Activating the G protein-coupled oestrogen receptor (GPER) – a receptor found on the surface of many normal and cancer tissues – has been shown to stop pancreatic cancer from growing, but may also make tumours more visible to the immune system and thus more susceptible to modern immunotherapy.
Researchers at the Perelman School of Medicine at the University of Pennsylvania and Penn’s Abramson Cancer Center, USA, observed the effects of GPER activation in human and mouse pancreatic cancer models and published their findings in Cellular and Molecular Gastroenterology and Hepatology.
For most cancer types, including pancreas, women generally have better outcomes than men.
Although the reasons for this are only now emerging, researchers have known for decades that there is a link between the body’s sex hormones and some types of cancer, especially those arising in reproductive tissues such as breast and prostate.
However, the idea that cancers in non-reproductive tissues might also be influenced by sex steroid hormones has only recently been considered.
Building on their research showing the anti-cancer activity of GPER in melanoma models, Todd W. Ridky, MD, PhD, an assistant professor of Dermatology at Penn and the study’s senior author, and his lab, examined whether GPER activators may also inhibit other cancer types.
“We know that activating GPER in melanoma models stops the growth of cancer cells and make the tumours themselves more immunogenic, so we wanted to find out what would happen if we selectively activated GPER other tumour types.
In this study we examined several pancreatic cancer models and found that synthetic small molecule GPER activators potently inhibited pancreatic cancer cells, and simultaneously rendered the tumour cells more sensitive to other anti-cancer therapies,” Ridky said.
For this study, the Ridky lab worked with the Penn Pancreatic Cancer Research Center (PCRC), directed by study co-author Ben Z. Stanger, MD, PhD, the Hanna Wise Professor in Cancer Research.
Using new PCRC mouse pancreatic cancer models, the multidisciplinary team was able to show GPER’s impact on pancreatic cancer growth.
In some models, GPER activation inhibited growth and made tumours more sensitive to anti-PD-1 immunotherapy, pointing to the translational potential of improving the efficacy of existing treatments in a cancer type where PD-1 inhibitors have not historically been very effective.
The use of GPER activators is a novel idea in cancer therapy, and has a key difference from most anti-cancer agents.

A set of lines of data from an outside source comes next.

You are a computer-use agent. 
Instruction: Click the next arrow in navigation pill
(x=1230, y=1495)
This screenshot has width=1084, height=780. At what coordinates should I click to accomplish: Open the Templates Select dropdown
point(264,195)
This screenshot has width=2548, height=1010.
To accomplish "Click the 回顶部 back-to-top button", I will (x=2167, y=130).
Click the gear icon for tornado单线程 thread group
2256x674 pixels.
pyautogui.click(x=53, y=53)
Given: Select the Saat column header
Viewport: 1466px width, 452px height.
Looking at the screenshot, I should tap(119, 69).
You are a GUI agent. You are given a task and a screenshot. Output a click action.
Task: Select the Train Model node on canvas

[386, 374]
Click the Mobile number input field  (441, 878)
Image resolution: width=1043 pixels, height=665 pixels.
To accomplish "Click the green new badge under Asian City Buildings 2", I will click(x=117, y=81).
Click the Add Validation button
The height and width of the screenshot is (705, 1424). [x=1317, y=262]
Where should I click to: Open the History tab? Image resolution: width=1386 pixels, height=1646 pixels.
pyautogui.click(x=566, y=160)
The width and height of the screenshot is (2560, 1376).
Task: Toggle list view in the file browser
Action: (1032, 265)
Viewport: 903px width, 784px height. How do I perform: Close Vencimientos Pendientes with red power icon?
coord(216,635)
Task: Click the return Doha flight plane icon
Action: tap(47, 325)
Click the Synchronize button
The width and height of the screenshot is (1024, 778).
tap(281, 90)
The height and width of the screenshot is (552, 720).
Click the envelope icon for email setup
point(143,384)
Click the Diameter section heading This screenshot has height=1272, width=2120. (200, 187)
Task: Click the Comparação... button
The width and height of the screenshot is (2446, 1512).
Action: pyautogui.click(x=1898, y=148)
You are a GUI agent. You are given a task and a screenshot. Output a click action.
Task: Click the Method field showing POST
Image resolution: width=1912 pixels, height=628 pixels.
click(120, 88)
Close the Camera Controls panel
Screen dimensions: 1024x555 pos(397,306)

Nearly all current cancer drugs act to block the activity of cellular proteins that are needed by not only the cancer cells, but also by normal cells.
As a result, most cancer drugs are associated with major toxicity.
In contrast, the oestrogenic analog used in the Penn study activates GPER.
This approach mirrors something that naturally occurs in the body, as GPER is already present and normally activated by oestrogen, especially in females during pregnancy.
“Likely because this is something the human body is already accustomed to, evidence from preclinical animal studies suggested that side effects to this approach would likely be minimal when this moves into the clinic,” said the study’s first author Christopher Natale, Ph.D., Ridky’s former graduate student.
Natale is currently the Vice President of Research at Linnaeus Therapeutics, a company he and Ridky co-founded to further investigate the translational potential of this work.
A multi-site Phase I trial in patients with advanced cancer is currently ongoing.